Глушов, чувствуя на себе взгляд блестящих, внимательных глаз Батурина, заворочался, усаживаясь удобнее и всем своим видом показывая, что устраивается надолго и не намерен обращать внимания на глупые шутки, а намерен серьезно, обстоятельно продумать с командиром (без посторонних) предстоящий день.
— Скажи, Батурин, — неожиданно услышал он голос Трофимова, — ты когда-нибудь видел товарища Сталина?
— Случалось видеть, — ответил Батурин тотчас, не успев удивиться неожиданности вопроса. — А что?
— Ну и каков он?
— Гораздо меньше ростом, чем принято считать.
— В каком смысле?
— В простом, биологическом.
— А-а, — протянул Глушов с легким смущением.
— В самом деле, Батурин, расскажи, как ты его видел, каким? — попросил снова Трофимов.
Он попросил об этом ради присутствующего тут Глушова и тут же пожалел. Было много дел, а разговор мог затянуться. И вообще, какое ему дело до отношений Глушова с Батуриным? Сами прекрасно разберутся, придет время, а ему и без того хватит хлопот. Интересно, почему Глушов отмалчивается, старается не замечать. И почему это его тревожит, или важно? Чепуха. Как раз ему самому Глушов начинает нравиться. Все перевернулось в мире, а он, как ни в чем не бывало, продолжает свое, своей постоянностью он успокаивает. Сознательно он так поступает или нет — не важно, пусть сознательно, значит, еще хитрее, чем о нем думают, и нужнее. В любую свободную минуту — беседы, сводки, лекции; словно по-прежнему, он каждое утро встает, бреется, завтракает, бегло взглянув в зеркало, идет на работу в привычный кабинет. Тут поневоле позавидуешь такой детской ясности духа и убеждения, уверенности в своей необходимости на земле; задумавшись об этом, невольно начинаешь и себя оглядывать со стороны.
И сейчас Трофимов меньше вслушивался в слова Батурина, а больше наблюдал за Глушовым, за его жестами, за лицом; Трофимов сидел в углу землянки, спина чувствовала стужу и сырость земли за тонкими березовыми жердями, за зиму набрякшими сыростью; собственно, ему безразлично, каков он с виду, Сталин, и какое у него лицо, и как он ходит, и что любит — трубку или папиросы, водку или красное вино.

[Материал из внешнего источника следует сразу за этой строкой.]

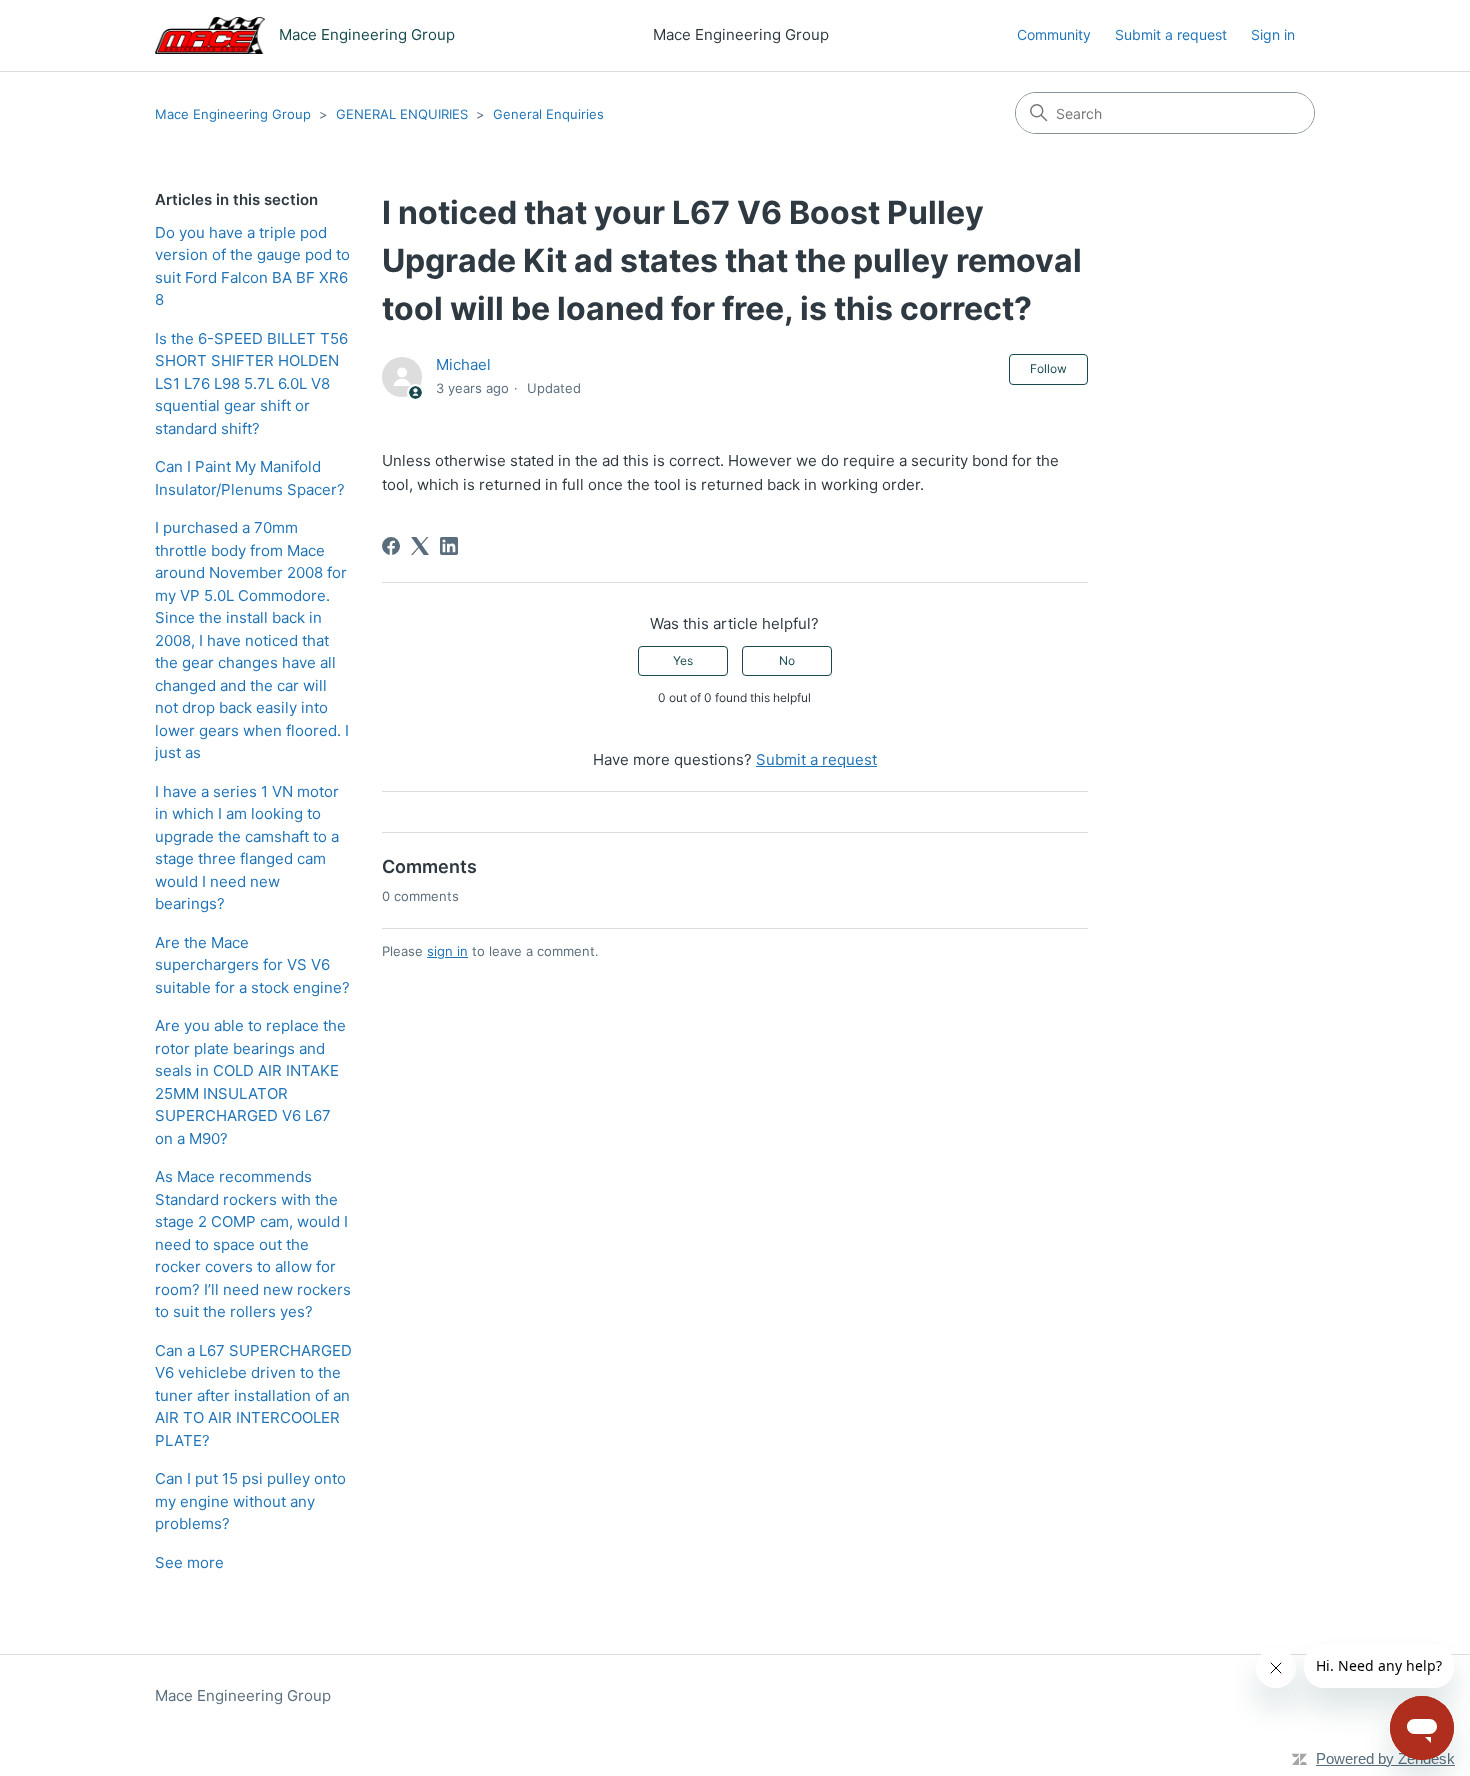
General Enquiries (548, 114)
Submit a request (1171, 34)
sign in (447, 951)
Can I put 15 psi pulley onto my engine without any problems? (250, 1501)
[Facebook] (391, 546)
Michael (463, 364)
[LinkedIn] (449, 546)
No (787, 660)
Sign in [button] (1273, 34)
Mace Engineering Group (233, 114)
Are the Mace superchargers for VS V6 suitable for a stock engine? (252, 965)
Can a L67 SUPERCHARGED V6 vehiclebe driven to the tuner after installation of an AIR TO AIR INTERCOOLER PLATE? (253, 1395)
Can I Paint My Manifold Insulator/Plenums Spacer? (250, 478)
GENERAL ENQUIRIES (402, 114)
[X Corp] (420, 546)
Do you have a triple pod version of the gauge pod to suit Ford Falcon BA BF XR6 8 (252, 266)
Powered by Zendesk (1385, 1758)
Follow (1048, 368)
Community (1054, 34)
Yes (683, 660)
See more (189, 1562)
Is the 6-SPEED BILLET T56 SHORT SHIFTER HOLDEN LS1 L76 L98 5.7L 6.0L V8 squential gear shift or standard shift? (251, 383)
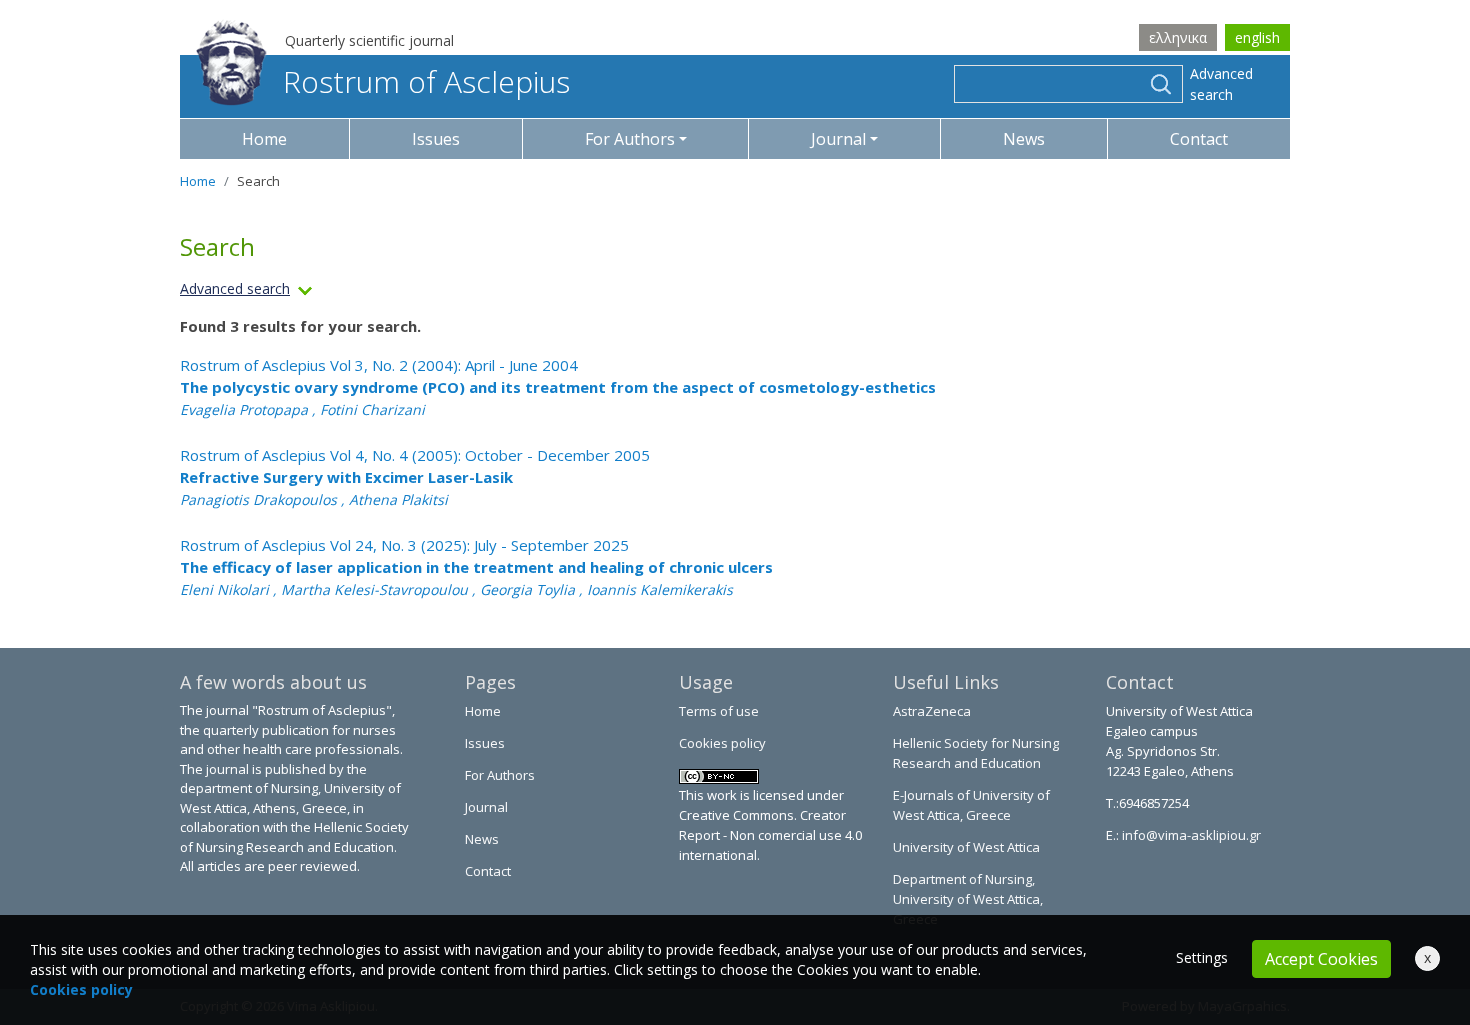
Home (264, 139)
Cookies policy (722, 743)
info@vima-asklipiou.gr (1190, 835)
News (1024, 139)
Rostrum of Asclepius (426, 81)
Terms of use (719, 711)
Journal (486, 807)
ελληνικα (1178, 37)
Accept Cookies (1321, 959)
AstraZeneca (932, 711)
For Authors (500, 775)
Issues (436, 139)
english (1257, 37)
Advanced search (1221, 84)
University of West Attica (966, 847)
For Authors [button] (630, 139)
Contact (1199, 139)
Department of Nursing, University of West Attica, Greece (968, 899)
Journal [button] (838, 139)
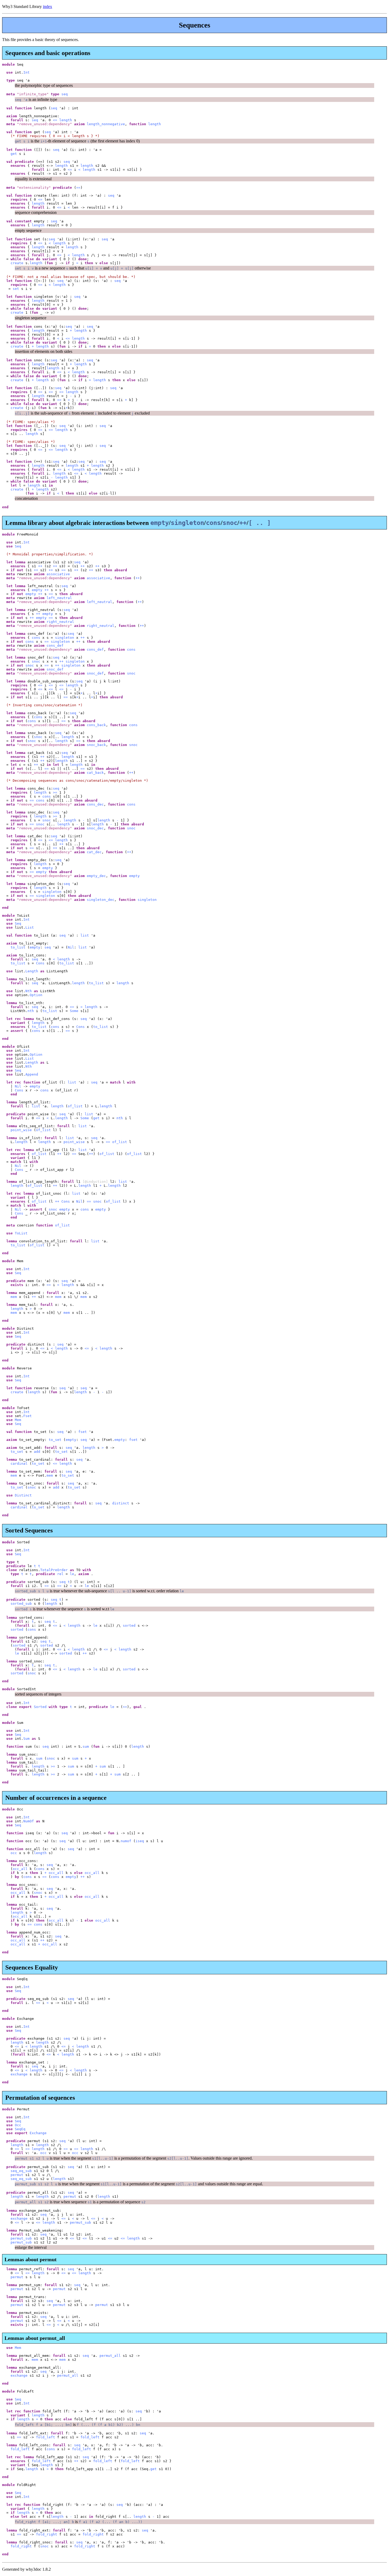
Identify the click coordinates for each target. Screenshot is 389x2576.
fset (82, 1432)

А вот то, что он есть — Сталин, делало его, Трофимова, более уверенным и спокойным, и хотя он не мог этого объяснить и понять по-настоящему глубоко, он знал, что это именно так; вероятно, он действительно был слабым человеком, как однажды сказал Глушов, но он, Трофимов, чувствовал себя сильнее благодаря невидимому присутствию Сталина во всем, в большом и малом; это было больше, чем просто человек, с ним связывались своя земля, мать, детство, возможность своей жизни и своей смерти; было о ком думать, на кого надеяться и равняться. И Трофимов опять поймал себя на том, что думает о товарище Сталине, как о чем-то вечном, непреходящем, и у него от чувства бесконечности в груди стоял острый холодок; все правильно, сказал он себе, есть люди и люди, и когда на свете живет Сталин — легче и свободнее дышать, и как-то безопаснее в мире.